The legendary US comedian, Bob Hope, once observed: “A bank is a place that will lend you money if you can prove that you don't need it." This came back to me when news outlets reported NAB had been taken to court for cruelly ignoring customers pleas for help because of hardship circumstances, which in one case the bank ignored the request for help for 694 days.
Another NAB customer reached out for hardship assistance in January 2020 and said she had been directed to make a hardship application by the bank’s staff after leaving a long-term domestic violence relationship.
The Australian’s David Ross reported that this customer waited 1,756 days for a response rather than the 21 days the law says a bank must take before reaching out to a customer in trouble.
So, the frontline staff knew this was a case with merit but someone up the line and with more power chose to ignore the matter. And for someone like me, who knows the corridors of corporate power, this reflects on the top leadership of a company.
All up the Australian Securities & Investments Commission says NAB failed to respond to at least 345 customers seeking help, which breached the bank’s requirements. We don’t expect the bank to be too generous to all of their customers, who are feeling the pinch because of say 13 interest rate rises and when they’ve overborrowed, but when they have suffered traumatic circumstances, a bank is expected to help.
Ross looked at the circumstances when a bank is requited to assist: “This included customers fleeing family violence, suffering medical emergencies, or locked in their homes during the Covid-19 pandemic who reached out to NAB seeking pauses on payments for home and business loans.”
To be fair NAB did self-report its failures but also to be fair, it followed Westpac being charged for similar failures to its customers one month earlier.
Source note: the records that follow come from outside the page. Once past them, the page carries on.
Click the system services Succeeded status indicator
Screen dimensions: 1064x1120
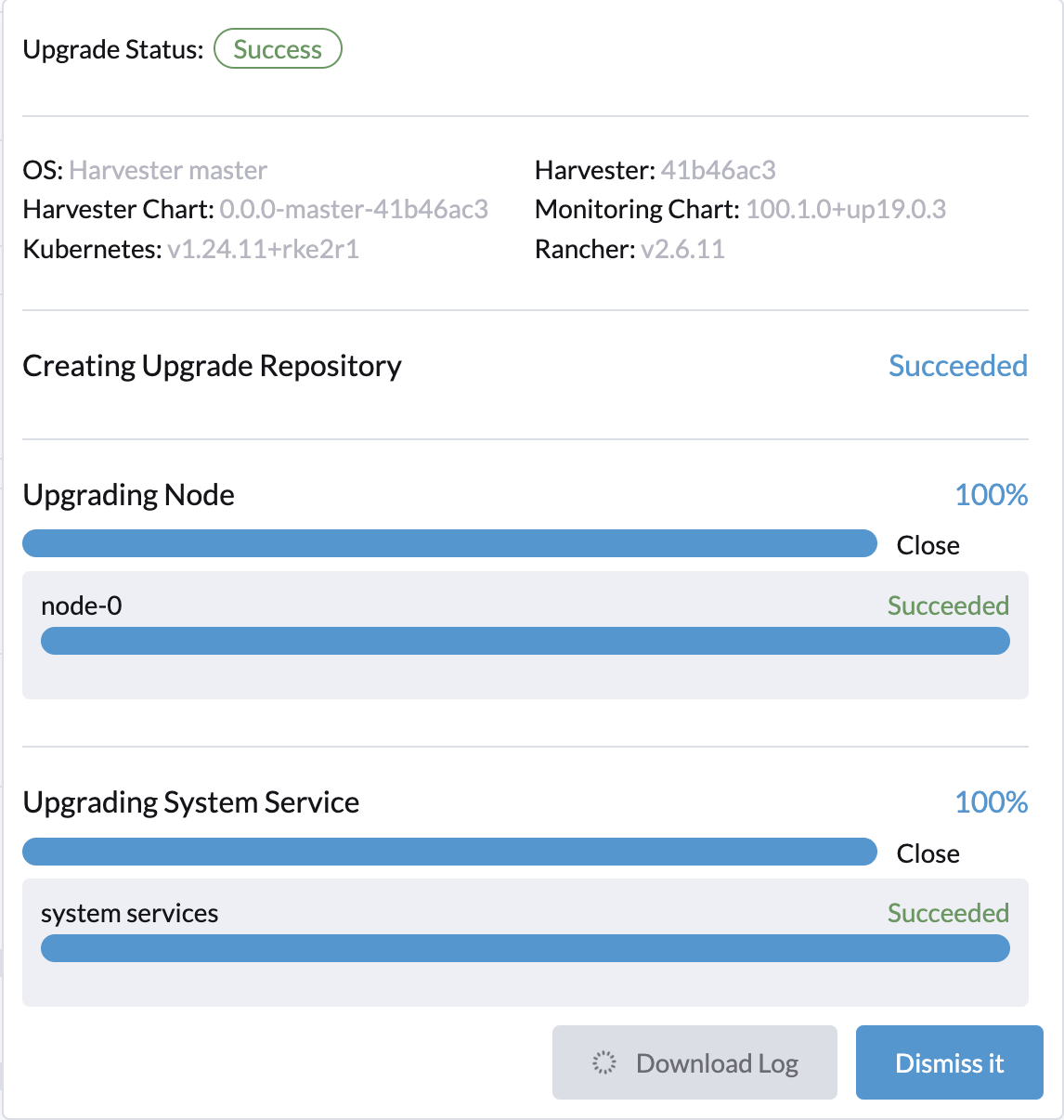(948, 913)
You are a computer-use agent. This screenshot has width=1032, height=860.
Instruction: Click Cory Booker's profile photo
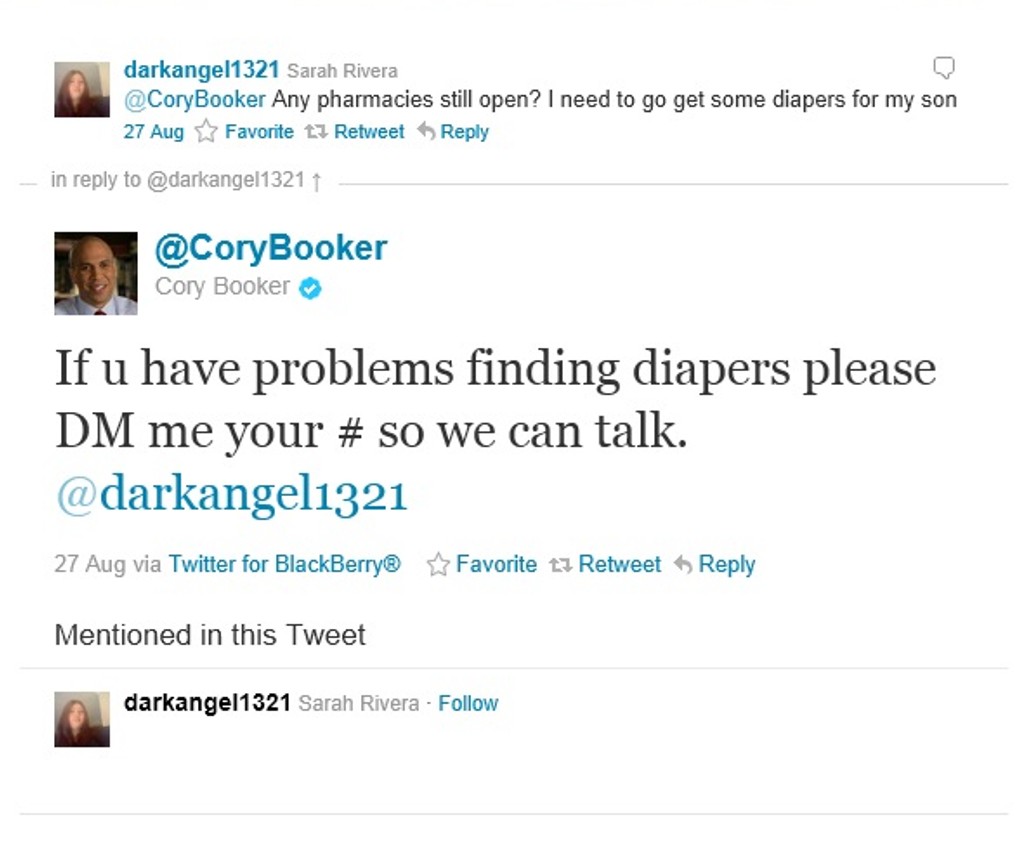pos(96,273)
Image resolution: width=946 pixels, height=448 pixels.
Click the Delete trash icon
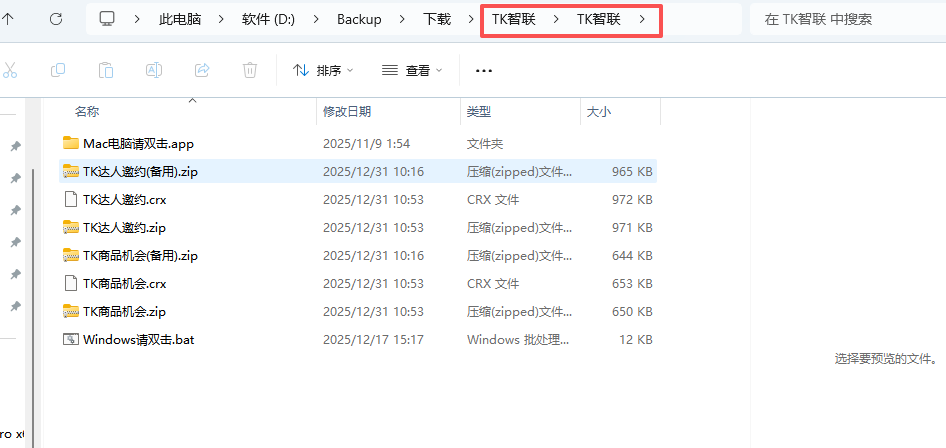pyautogui.click(x=250, y=70)
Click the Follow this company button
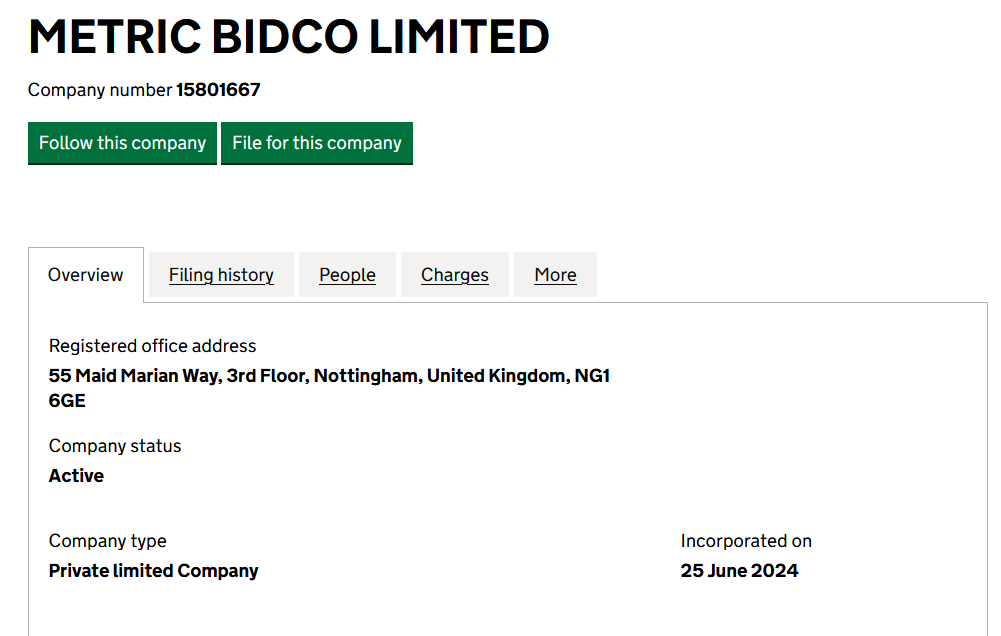The image size is (1001, 636). click(x=122, y=143)
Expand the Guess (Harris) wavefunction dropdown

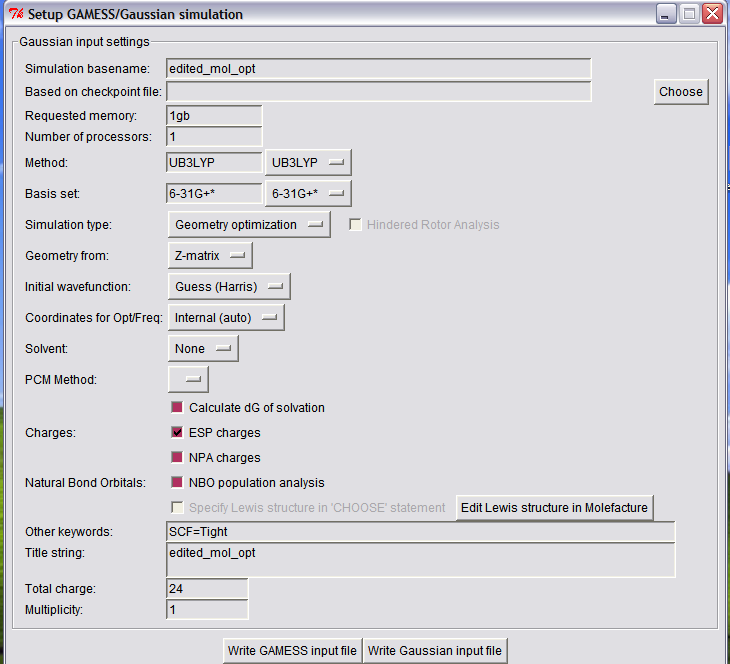229,287

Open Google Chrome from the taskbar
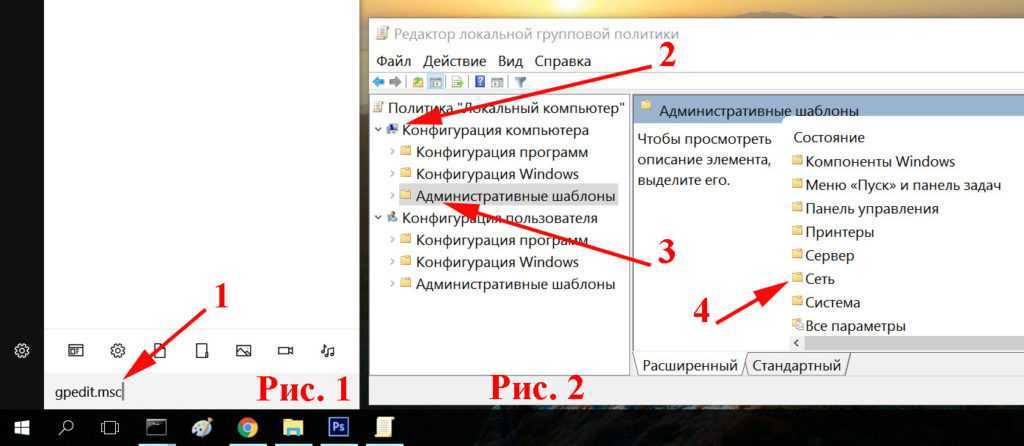click(248, 428)
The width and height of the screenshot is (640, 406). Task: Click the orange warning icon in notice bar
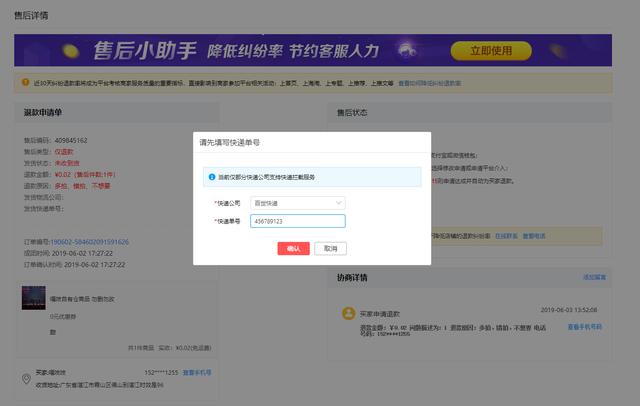coord(25,83)
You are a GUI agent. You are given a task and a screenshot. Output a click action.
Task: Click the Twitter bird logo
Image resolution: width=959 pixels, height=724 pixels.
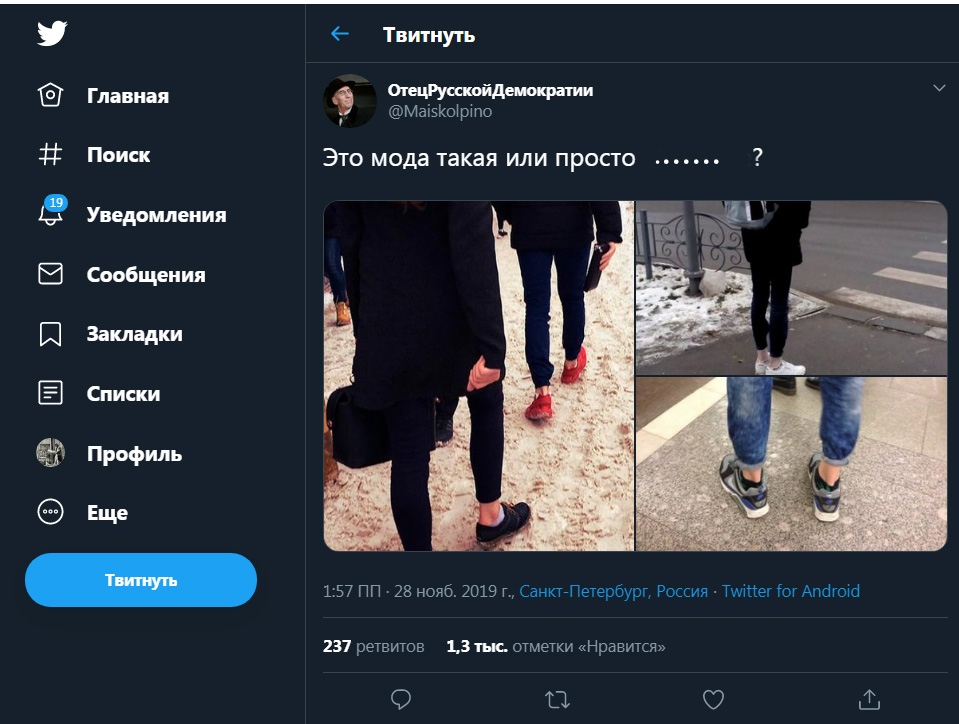pyautogui.click(x=52, y=34)
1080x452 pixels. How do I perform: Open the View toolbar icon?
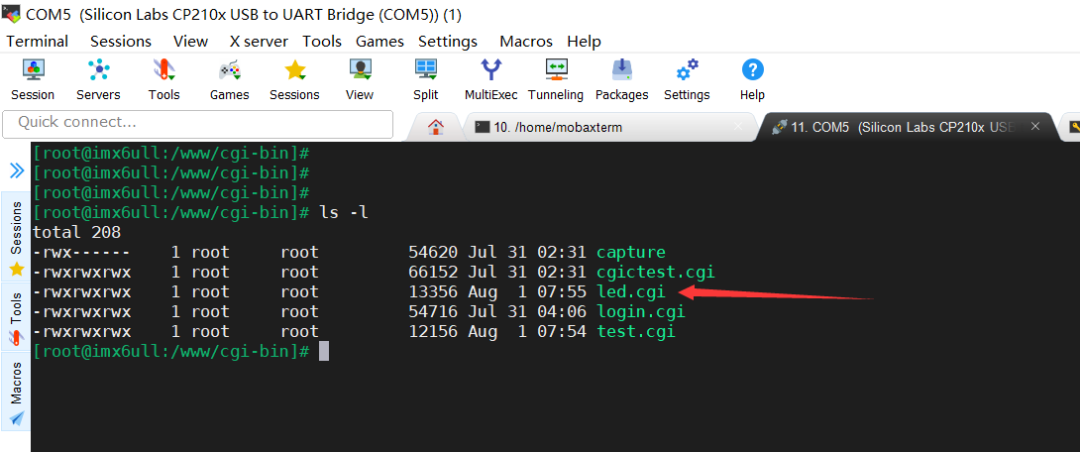point(359,71)
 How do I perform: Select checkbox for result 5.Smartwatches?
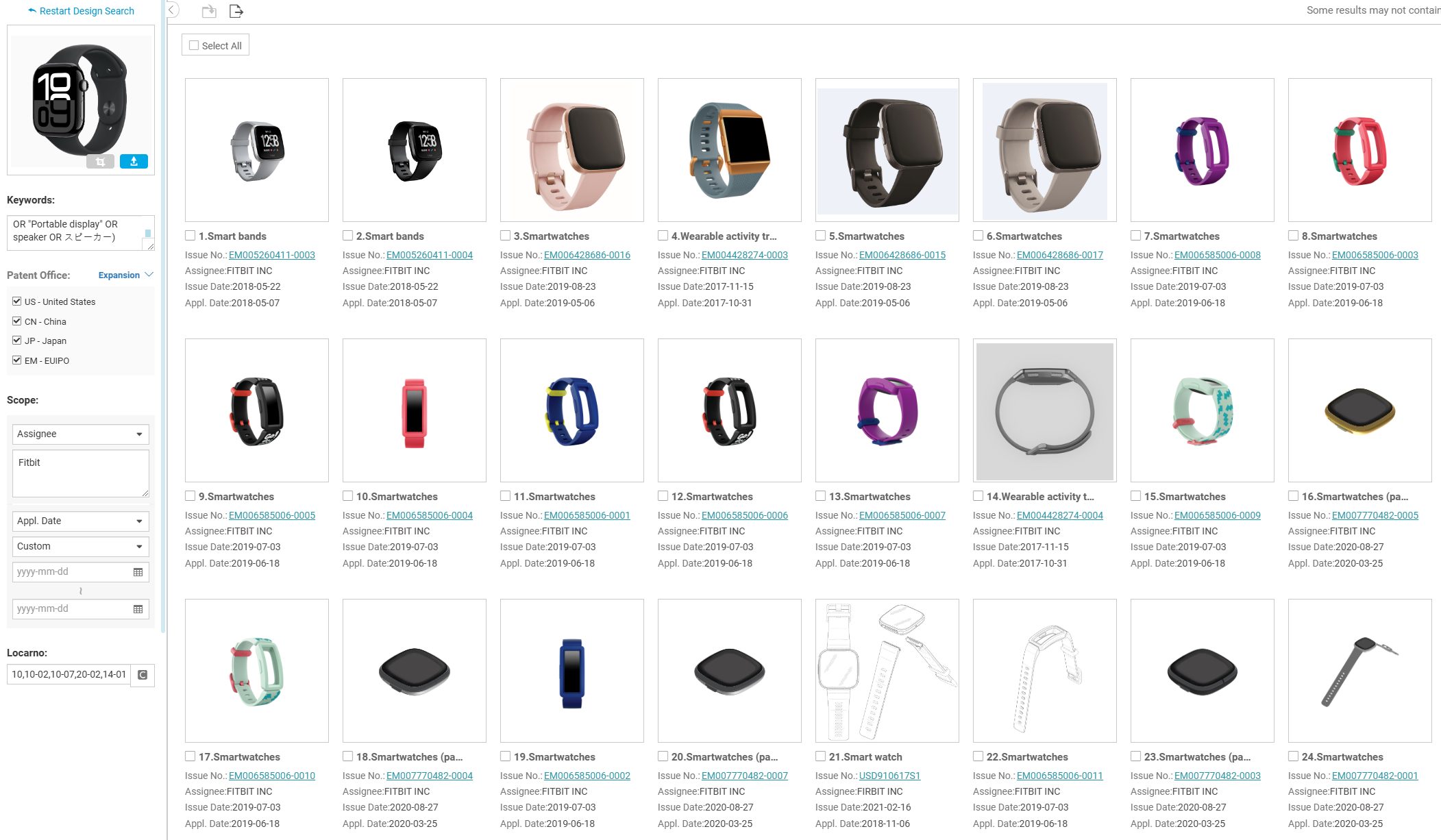pos(820,236)
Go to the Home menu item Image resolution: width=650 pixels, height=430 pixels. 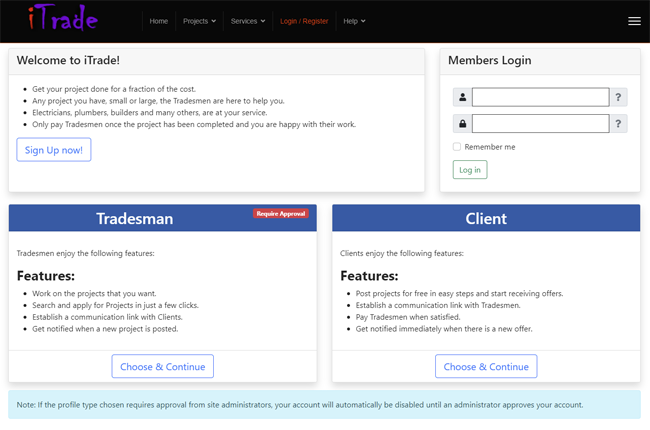pos(159,21)
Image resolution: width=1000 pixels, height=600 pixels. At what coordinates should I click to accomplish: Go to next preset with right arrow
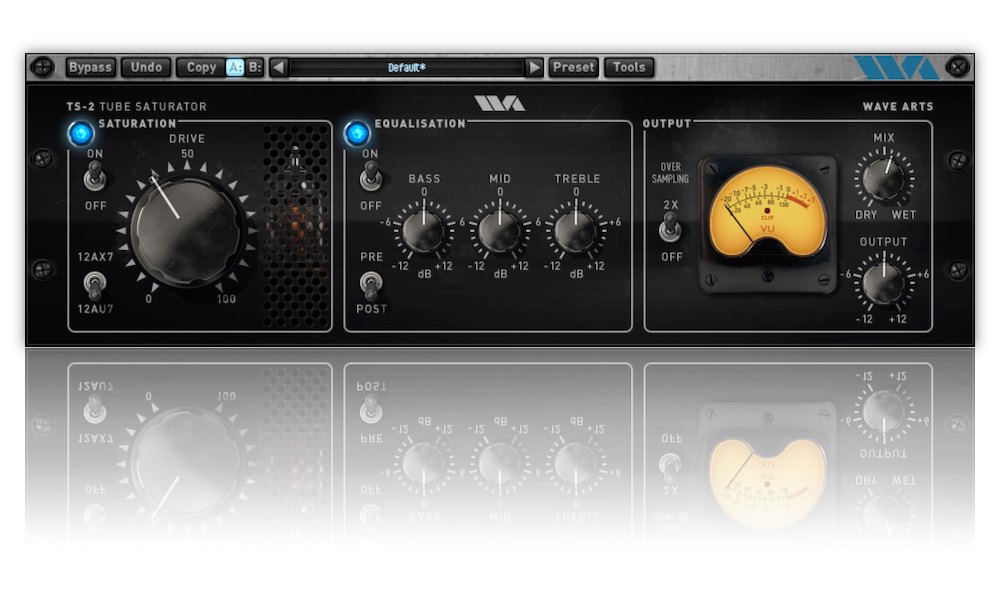click(534, 68)
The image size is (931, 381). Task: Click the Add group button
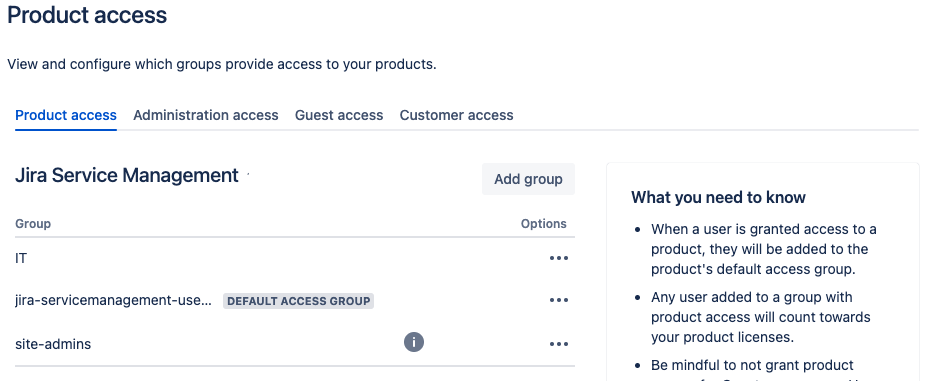(x=528, y=179)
On the plus side, it shows that ASIC’s actions against the banks is working.
“NAB’s failures likely compounded the already challenging situation for these people,” said ASIC chair Joe Longo. But it is a pity that big corporations need to be sued to do the right thing by customers.
We have seen once respected companies such as Qantas, Woolworths, Optus and others let their loyal customers down, ignoring not only their hardship circumstances or the implications of their pricing actions or failed risk management policies but failing their shareholders by trashing their brands via unfavourable media coverage.
The Australian provides a photo of NAB’s current Group CEO, Andrew Irvine but this terrible behaviour happened under the former CEO Ross McEwan.
In August this year Yahoo Finance’s Stewart Perrie looked at bank CEO’s annual pay packets, giving the payments gold to bronze medals for the top three earners and this is what he discovered: “Coming in at number three is the head honcho for NAB, Ross McEwan, and he pocketed a cool $2,383,654 last year. Interestingly, that was the lowest base salary out of the four CEOs, but it was his other streams of revenue that pushed him into bronze.
“He had a little more than $45,000 in ‘other’ income and copped a hefty bonus of $3,746,795. This took his total yearly income to $6,176,092.”
The irony is that nowadays we reward CEOs who save money ignoring hardship cases, who then generate surprise bigger and bigger profits and higher share prices, by giving them bonuses.
For years, banks and other big businesses have signed up for ethics courses for their staff and have ads, like NAB’s “more than money” line but the evidence suggests governments need to give regulators such as ASIC and the ACCC more money to bolster regulation.
By the way, this is not to say NAB has not ignored all hardship cases as the chart below shows.
However, the failures covered here show they have a caring problem and as the old the proverb goes: “…fish rots from the head down”.
When there is a problem in an organization or system, it usually starts at the top with the leadership or those in charge.